Anna sent me a text too, weirdly enough.

"Hey, I wanna play a game of chess with you tomorrow, you gonna be free?" she asked.

I'll tell her I'm busy with work.

"Hey bro, sorry I got my job at the store tomorrow."

I'll reply to Emma too.

I start tapping against my phone:

"for 20$, I'll be whatever spoon you want me to be baby. 20$ is 20$" Ha, I know, stupid.

Might as well check Facebook too.

Some girl posted on Austin's wall 2 hours ago.

"tbh yr cool and we should hang out sometime :>"

He liked the post, cringe.

Ay yo hold up. So he can like this random girl's post on his wall but doesn't bother replying to my texts? What a dickhead, man, fuck that guy.

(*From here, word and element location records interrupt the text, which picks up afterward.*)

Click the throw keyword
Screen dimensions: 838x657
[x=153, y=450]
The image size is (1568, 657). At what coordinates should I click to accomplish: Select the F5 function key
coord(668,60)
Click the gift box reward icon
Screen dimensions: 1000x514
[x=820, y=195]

I shouldn't say that, I still have to figure out a way to stop him from being an addict.. or whatever. I don't know how that'll be possible. Maybe I can convince him to spend more time with me and his brothers when we're sparring. He's been dodging our messages lately though. Even today, he just fucked off and went somewhere with those girls.

Emma texted me back.

"That's why I keep a crisp twenty in my wallet at all times, but aren't you expensive? Can't you do me a solid and be free, just this once?"

"Sure, I'll free up time this weekend," I say to her, I don't even know why I'm being flirty.

She sent me another message that said:

"I'll hold you to that."

"Anyway, I'm gonna head to bed, goodnight Emms."

I'd had enough of my phone and made the executive decision to play games. I left my phone to charge and booted up my 360.

After navigating the menus, I turned on black ops and saw that Josh was online, and so was Kelly.

Kelly's Gamertag is "Xxdarknessblade1".

Josh's Gamertag is "Eatcurlyfry82".

I sent them a message on Xbox live and got a response that they were in a match, so I joined a game on my own. It wouldn't be for 3 games that we finally played together, they kept queuing up for games while I was in a game, and I did the same thing. We have poor communication capabilities. We were all in a group chat too using our voices, Kelly was their party leader and hates waiting for others. So if I didn't join their game within 0.001 seconds, he was already looking for a game.

We played until 2 am, it served as a good distraction. Charlie joined us too, and eventually, I felt completely drained after the long day.

At about 12:30, the "in vicinity" signal disappeared. I guess I've got to go to wake up and go to school in... 5 hours.